To analyze the relationship between weight at different ages and the risk of stroke before age 55, the researchers used long-term data from participants in the Northern Finland Birth Cohort in 1966. In 1966, more than 12,000 pregnant women from two northern provinces of Finland were included in the study, and more than 10,000 of their offspring, now aged 50 years, were followed up consecutively.

The researchers used body mass index (BMI) to examine whether people who were overweight or obese at ages 14 or 31 had a different risk of early stroke compared with those who were not overweight or obese at those ages. Approximately 1 in 20 participants experienced an ischemic stroke or transient ischemic attack (TIA, or mini-stroke) over a mean follow-up period of almost 39 years after the 14-year assessment and almost 23 years after the 31-year assessment. The analysis was completed in 2020.

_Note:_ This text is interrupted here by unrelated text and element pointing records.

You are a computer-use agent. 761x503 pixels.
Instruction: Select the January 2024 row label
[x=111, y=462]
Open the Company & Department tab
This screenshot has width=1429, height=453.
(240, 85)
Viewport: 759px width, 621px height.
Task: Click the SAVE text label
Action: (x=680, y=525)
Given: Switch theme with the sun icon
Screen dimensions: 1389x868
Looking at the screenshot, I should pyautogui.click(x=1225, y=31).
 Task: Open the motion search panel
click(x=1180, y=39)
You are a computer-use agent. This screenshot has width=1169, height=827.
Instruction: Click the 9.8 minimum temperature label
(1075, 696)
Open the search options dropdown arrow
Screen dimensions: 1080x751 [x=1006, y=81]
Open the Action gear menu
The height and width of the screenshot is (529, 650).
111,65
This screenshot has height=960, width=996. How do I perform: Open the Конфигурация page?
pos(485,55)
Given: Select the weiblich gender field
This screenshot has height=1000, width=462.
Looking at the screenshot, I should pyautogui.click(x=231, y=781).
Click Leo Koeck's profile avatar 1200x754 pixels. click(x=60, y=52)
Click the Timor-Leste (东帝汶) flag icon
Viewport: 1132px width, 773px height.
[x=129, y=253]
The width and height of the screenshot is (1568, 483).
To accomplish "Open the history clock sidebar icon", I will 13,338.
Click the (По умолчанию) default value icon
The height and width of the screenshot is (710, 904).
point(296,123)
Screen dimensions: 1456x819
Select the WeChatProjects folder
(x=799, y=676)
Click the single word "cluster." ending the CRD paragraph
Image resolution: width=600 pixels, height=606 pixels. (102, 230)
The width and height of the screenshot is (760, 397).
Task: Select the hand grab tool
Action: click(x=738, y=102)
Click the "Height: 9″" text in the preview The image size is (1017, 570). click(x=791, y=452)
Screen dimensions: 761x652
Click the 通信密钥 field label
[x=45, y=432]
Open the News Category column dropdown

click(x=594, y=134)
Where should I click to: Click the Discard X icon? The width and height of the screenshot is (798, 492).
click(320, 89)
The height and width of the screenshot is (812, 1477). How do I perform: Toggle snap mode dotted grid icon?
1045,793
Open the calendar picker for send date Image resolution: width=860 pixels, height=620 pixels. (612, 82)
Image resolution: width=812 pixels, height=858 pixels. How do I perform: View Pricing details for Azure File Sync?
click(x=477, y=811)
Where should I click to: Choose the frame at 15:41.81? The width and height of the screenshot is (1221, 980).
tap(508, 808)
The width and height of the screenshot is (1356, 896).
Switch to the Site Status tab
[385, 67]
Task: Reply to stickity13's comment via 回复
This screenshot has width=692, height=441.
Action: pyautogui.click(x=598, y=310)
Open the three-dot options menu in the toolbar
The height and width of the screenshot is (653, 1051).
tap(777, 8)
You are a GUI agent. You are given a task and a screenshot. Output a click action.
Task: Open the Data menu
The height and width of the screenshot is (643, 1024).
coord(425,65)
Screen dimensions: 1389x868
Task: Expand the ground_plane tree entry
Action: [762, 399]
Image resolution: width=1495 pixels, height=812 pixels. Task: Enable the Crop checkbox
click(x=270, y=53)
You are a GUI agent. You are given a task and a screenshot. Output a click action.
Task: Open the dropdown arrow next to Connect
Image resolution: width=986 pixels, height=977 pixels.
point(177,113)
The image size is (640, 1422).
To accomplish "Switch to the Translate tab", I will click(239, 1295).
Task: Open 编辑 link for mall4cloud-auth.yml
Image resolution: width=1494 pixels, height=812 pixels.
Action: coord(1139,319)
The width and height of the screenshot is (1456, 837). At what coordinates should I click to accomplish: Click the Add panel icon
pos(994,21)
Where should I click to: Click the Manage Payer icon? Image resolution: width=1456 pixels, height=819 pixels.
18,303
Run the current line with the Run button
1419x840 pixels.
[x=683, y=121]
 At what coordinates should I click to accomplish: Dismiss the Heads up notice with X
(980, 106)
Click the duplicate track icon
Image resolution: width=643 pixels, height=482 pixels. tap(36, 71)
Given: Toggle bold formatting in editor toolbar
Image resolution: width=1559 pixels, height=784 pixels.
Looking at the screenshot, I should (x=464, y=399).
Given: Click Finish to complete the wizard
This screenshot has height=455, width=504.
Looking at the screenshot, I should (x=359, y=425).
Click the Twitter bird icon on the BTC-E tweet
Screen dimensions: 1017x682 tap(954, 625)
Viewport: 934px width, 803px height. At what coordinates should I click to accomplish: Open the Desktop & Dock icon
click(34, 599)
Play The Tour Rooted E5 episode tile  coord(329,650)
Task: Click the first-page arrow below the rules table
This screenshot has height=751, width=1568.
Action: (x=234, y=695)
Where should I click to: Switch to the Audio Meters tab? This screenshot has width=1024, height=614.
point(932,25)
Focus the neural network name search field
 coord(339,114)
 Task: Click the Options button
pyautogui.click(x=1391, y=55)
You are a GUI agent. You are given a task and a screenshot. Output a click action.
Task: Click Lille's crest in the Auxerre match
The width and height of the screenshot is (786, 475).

The impact of excess weight on the risk of stroke

  • Women who were obese at age 14 were 87% more likely to have an early ischemic stroke or mini-stroke, while women who were obese at age 31 were 167% more likely to have a stroke compared with those who had normal weight
  • Obese women at age 31 had nearly 3.5 times the risk of hemorrhagic stroke, and obese men at age 31 had more than 5.5 times the risk of hemorrhagic stroke.
  • BMI measurements in earlier childhood or later adulthood did not affect the results.

"Living a healthy lifestyle (eating well, not smoking, sleeping well, controlling blood pressure, cholesterol and blood glucose levels, avoiding excess alcohol consumption and physical activity) can reduce the risk of stroke, even if you have excess weight in youth," added Mikkola.

The study has limitations because it is an analysis of medical data (an observational study) and cannot prove a cause-and-effect relationship between weight and the risk of early stroke. All participants were born in Finland, so the results may not apply to people in other countries.

"Stroke in young people is rare, so a difference of just a few cases can have a significant impact on risk estimates," Mikkola said. "Also, BMI is based only on a person's height and weight. Therefore, a high BMI can be a misleading way to determine obesity, especially in muscular people who may have little fat despite being heavier."

Researchers continue to study potential reasons for the lack of association between the increased risk of ischemic stroke in men and other risk factors in more detail.